-- START OF Document segment --

Ruby Weekly is a weekly newsletter covering the latest Ruby and Rails news.

libxml-ruby 0.8.0 Released: Ruby Gets Fast, Reliable XML Processing At Last

By Peter Cooper / July 17, 2008

Picture 1.png

Ruby's is not known for its deftness with XML. On RubyFlow, I considered calling the community to arms over it, and solicited twenty responses on what the problem is, and what we could do about it. Robert Fischer was lamenting on the state of Ruby's libxml library, and didn't seem to like REXML much either. Tim Bray has also had a few complaints about REXML. It seemed there was a problem to be fixed; a gap in the market, as it were, for a decent XML parser for Ruby. Hpricot, despite really being an HTML parser, would have to get us by in the meantime.

Today, however, libxml-ruby 0.8.0 has been released, and Charlie Savage explains why this is such a big deal. libxml-ruby now runs on Windows (thanks to Charlie), doesn't segfault all the time, and the bindings have all been fixed over the past year (thanks to Dan Janowski). You can get going with it right now with a simple gem install libxml-ruby

libxml-ruby is known for its performance, the latest release doesn't disappoint. For a range of simple tasks, libxml clocks in at ten times quicker than Hpricot like-for-like and between 30 and 60 times faster than REXML. Charles adds:

In addition to performance, the libxml-ruby bindings provide impressive coverage of libxml's functionality. Goodies include:

  • SAX
  • DOM
  • XMLReader (streaming interface)
  • XPath
  • XPointer
  • XML Schema
  • DTDs
  • XSLT (split into the libxslt-ruby bindings)

Charles is planning to write a proper tutorial in the next week, covering some of the key features, but suggests referring to the API documentation in the meantime. The test suite (located in the test directory that comes with libxml-ruby) also looks like a great resource for code examples; very clean and straightforward. If you have any libxml-ruby tutorials or resources of your own, please post them in the comments here.

-- END OF Document segment --

▸ Work to do
A - In the libxml-ruby article, how much faster than REXML is libxml for a range of simple tasks?
B - Return the passage of the libxml-ruby article starting at "Picture 1.png" and ending at "by in the meantime.".
The lines after this point come from a separate source, not from the libxml-ruby article.

-- START OF Data segment --

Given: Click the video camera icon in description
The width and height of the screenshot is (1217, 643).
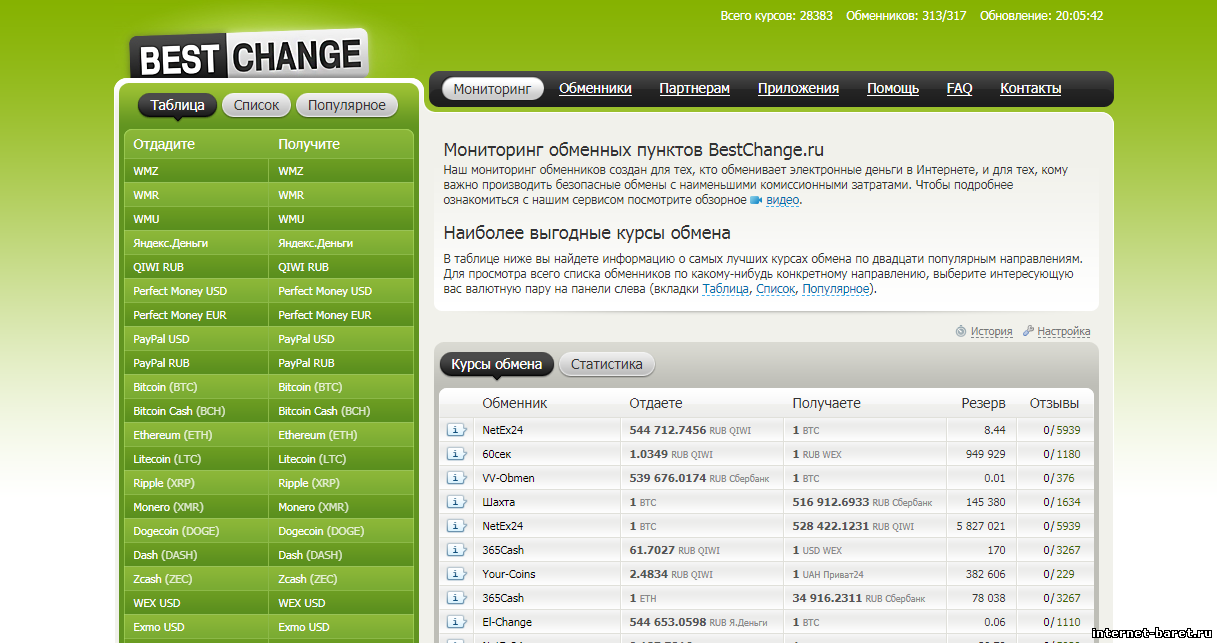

-- END OF Data segment --

▸ Responses to the exercise
A - Between 30 and 60 times faster.

B -
Picture 1.png

Ruby's is not known for its deftness with XML. On RubyFlow, I considered calling the community to arms over it, and solicited twenty responses on what the problem is, and what we could do about it. Robert Fischer was lamenting on the state of Ruby's libxml library, and didn't seem to like REXML much either. Tim Bray has also had a few complaints about REXML. It seemed there was a problem to be fixed; a gap in the market, as it were, for a decent XML parser for Ruby. Hpricot, despite really being an HTML parser, would have to get us by in the meantime.